The suspect had travelled to Malaysia from Addis Ababa on an Ethiopian airlines on 14th July and had checked-in the ivory laden bags.
Dato Hamzah Sundang, Director of Customs at KLIA told a press conference today that they were looking into where in Africa the suspect had begun his journey. Malaysia was his last known stop.
He also told media that the suspect had permanent resident status in Mozambique and that the man had travelled to Malaysia twice before.
The man is being held under remand for 14 days from 15th July and is expected to face charges under Section 135 (1) (a) of the Customs Act 1967 for illegal import of prohibited goods.
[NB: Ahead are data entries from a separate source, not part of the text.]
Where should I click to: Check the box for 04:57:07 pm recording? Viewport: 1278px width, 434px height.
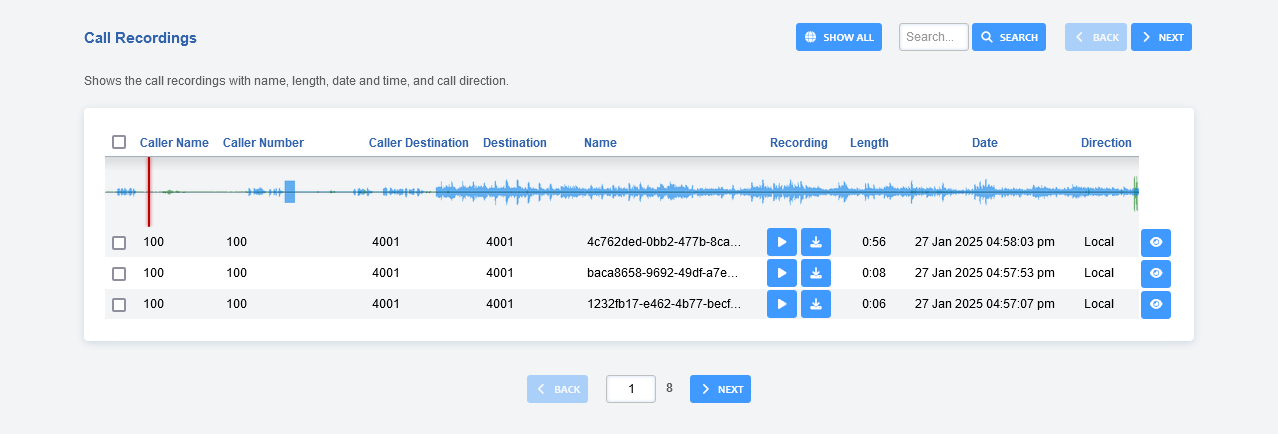[119, 305]
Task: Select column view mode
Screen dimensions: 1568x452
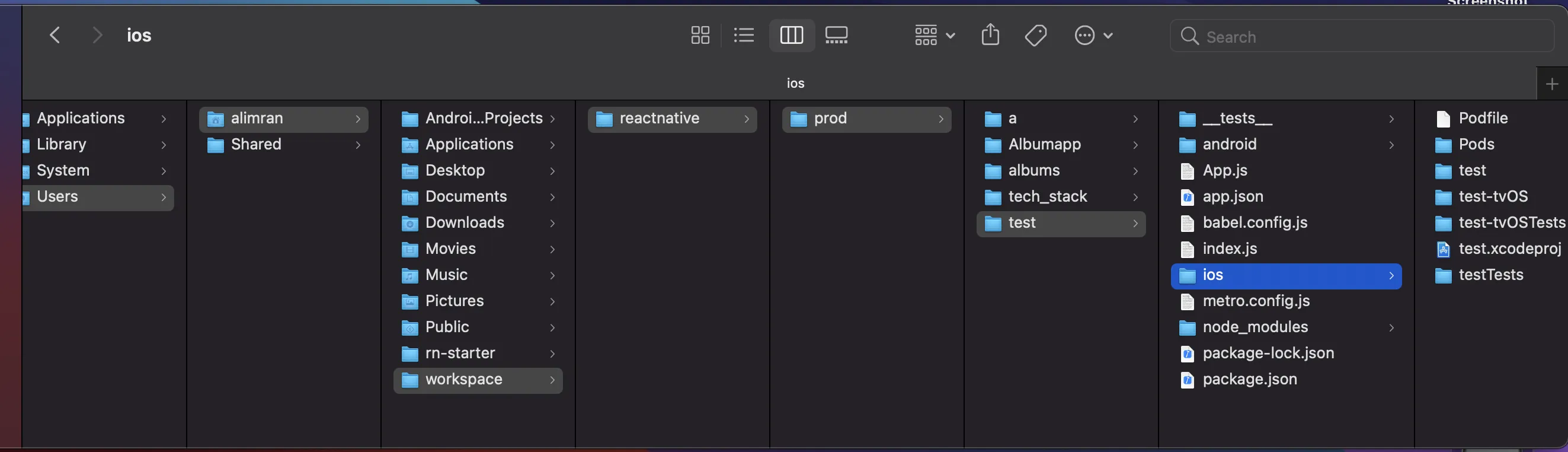Action: pos(791,36)
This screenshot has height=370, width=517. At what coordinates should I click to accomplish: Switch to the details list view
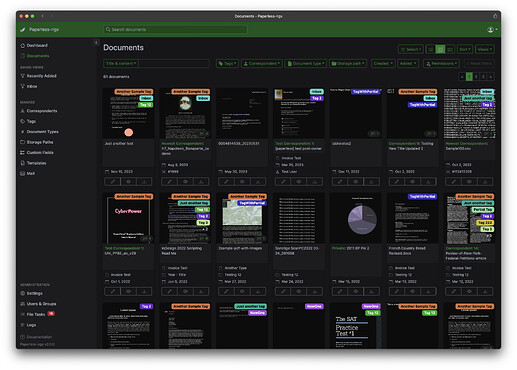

If found guilty, he faces a fine of between 10 and 20 times the value of the seized shipment, or up to three years in jail, or both.
This is not the first time Vietnamese nationals have been caught trafficking ivory to Malaysia. In March 2016, two Vietnamese men were nabbed at KLIA upon arrival carrying bags containing 101 kg of ivory. Later that same day another bag containing 58 kg was found at the airport. At the time authorities said that they believed the bag belonged to a Vietnamese passenger who had flown in from Ethiopia, bound for Hanoi.
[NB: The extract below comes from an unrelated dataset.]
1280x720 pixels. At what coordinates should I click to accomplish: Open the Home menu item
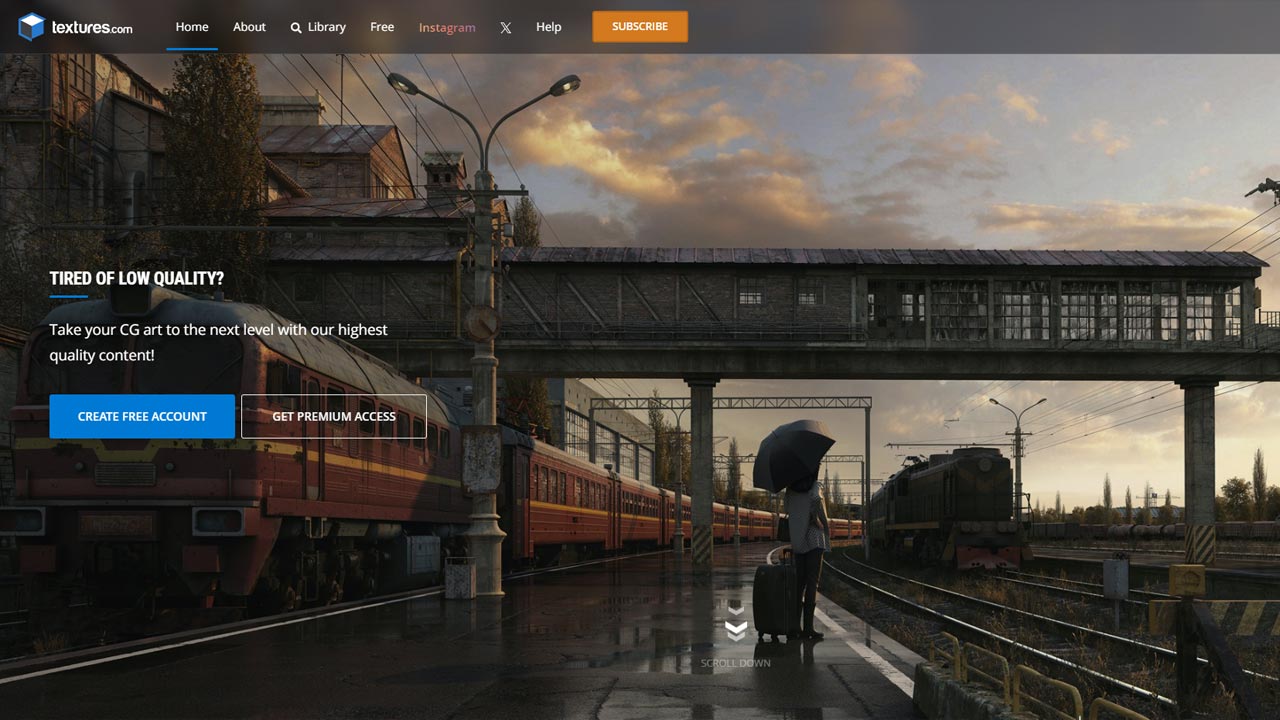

A string of recent seizures in Malaysia has put a spotlight on wildlife trafficking between Africa and Asia.
“Recent seizures of rhino horn, pangolin scales and tortoises from Africa shows that illegal traders continue to use Malaysia when smuggling wildlife products into and through Asia,” said Kanitha Krishnasamy, TRAFFIC’s Acting Regional Director for Southeast Asia.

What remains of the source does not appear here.